Inconformada, recorreu para o Tribunal do Trabalho de Almada, invocando a inconstitucionalidade do artigo 27º citado.
O Juiz, por sentença de 26 de Outubro de 1995, por o julgar inconstitucional, recusou aplicação ao referido artigo 27º e condenou a arguida na coima de 100.000$00.
2. É desta sentença que vem o presente recurso, interposto pelo Ministério Público ao abrigo da alínea a) do nº 1 do artigo 70º da Lei do Tribunal Constitucional, para apreciação da constitucionalidade do artigo 27º do Decreto-Lei nº 30/89, de 24 de Janeiro.
Neste Tribunal alegou o Procurador-Geral Adjunto que formulou as seguintes conclusões:
1º O Governo, sem autorização da Assembleia da República, só tem competência para fixar os montantes mínimos e máximos das coimas aplicáveis se respeitar os limites estabelecidos no regime geral de punição do ilícito de mera ordenação social, constante do Decreto-Lei nº 433/82, de 27 de Outubro, alterado pelo Decreto-Lei nº 356/89, de 17 de Outubro;
2º Envolve violação do regime geral de punição dos actos ilícitos de mera ordenação social a fixação pelo Governo de limites mínimo e máximo da coima de montante superior ao constante do artigo 17º do Decreto-Lei nº 433/82, como acontece com a norma desaplicada na decisão recorrida;
3º Termos em que se deve: a) - Julgar inconstitucional, por violação do artigo 168º, nº 1, alínea d), da Constituição, a norma constante do artigo 27º do Decreto-Lei nº 30/89, de 24 de Janeiro, na parte em que fixa em valores superiores aos do limite máximo do regime geral, constante da versão originária do Decreto-Lei nº 433/82, de 27 de Outubro, à coima aplicável à contra-ordenação prevista e punida no artigo 8º, nº
1, do mesmo diploma; b) - Conceder provimento ao recurso, devendo a decisão recorrida ser eventualmente reformulada, no que aos concretos limites da coima aplicada se refere, em conformidade com o precedente juízo de inconstitucionalidade
De sua parte, a recorrida concluiu como segue as alegações que apresentou: I - As disposições do Art 27º do Dec Lei 30/89 de 24 de Janeiro encontram-se feridas de inconstitucionalidade orgânica. II - Os limites mínimos e máximos das coimas aplicáveis à data da entrada em vigor do Dec Lei 30/89 de 24 de Janeiro eram de 200$00 a 200.000$00, sendo inconstitucionais neste âmbito os valores superiores fixados. III - Não é admissível a aplicação ao caso vertente de contra ordenação incorrida, no âmbito das disposições do Dec Lei 30/89 de 24 de Janeiro, das disposições do Dec Lei 356/89 de 17 de Outubro, por tal resultar numa convalidação, ou suprimento parcial de inconstitucionalidade orgânica originária. IV - Não existe no Direito Português, e na jurisprudência do Tribunal Constitucional, a figura de constitucionalidade superveniente.
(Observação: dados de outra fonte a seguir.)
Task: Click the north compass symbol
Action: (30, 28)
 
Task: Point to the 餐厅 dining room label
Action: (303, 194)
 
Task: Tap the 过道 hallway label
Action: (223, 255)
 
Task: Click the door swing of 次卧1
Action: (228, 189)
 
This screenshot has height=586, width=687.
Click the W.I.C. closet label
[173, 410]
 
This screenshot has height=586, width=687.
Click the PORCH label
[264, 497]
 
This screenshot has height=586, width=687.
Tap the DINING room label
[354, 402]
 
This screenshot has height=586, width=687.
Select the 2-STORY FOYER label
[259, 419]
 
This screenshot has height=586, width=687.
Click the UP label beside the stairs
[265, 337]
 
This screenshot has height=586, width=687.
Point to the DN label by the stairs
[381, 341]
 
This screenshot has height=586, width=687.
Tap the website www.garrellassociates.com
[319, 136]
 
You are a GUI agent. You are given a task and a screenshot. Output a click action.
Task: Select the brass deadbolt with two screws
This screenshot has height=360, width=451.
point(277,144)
V - Da aplicação à ora Recorrente do disposto no nº 2 do Artº 17º do Dec Lei
433/82 resulta que os valores máximos e mínimo da coima aplicável será de 100$00 a 100.000$00. VI - O valor da coima aplicada na sentença recorrida deve ser graduado na mesma proporção dentro da moldura legal que resulta para a Recorrente dos limites impostos pela redacção originária do Artº 17º nº 1 do Dec Lei 433/82, com a consequente aplicação do disposto no nº 2 do mesmo Art 17º do mesmo diploma. Termos em que, por violação do Artº 168º, nº 1, alínea d), da Constituição, dos artºs 40º, 41º e 42º do Dec. Lei 30/89; do Artº 17º do Dec Lei 433/82 e nos mais que V. Exªs, mui doutamente suprirem, deve ser dado provimento ao presente recurso e revogada a decisão recorrida, com o que se fará justiça.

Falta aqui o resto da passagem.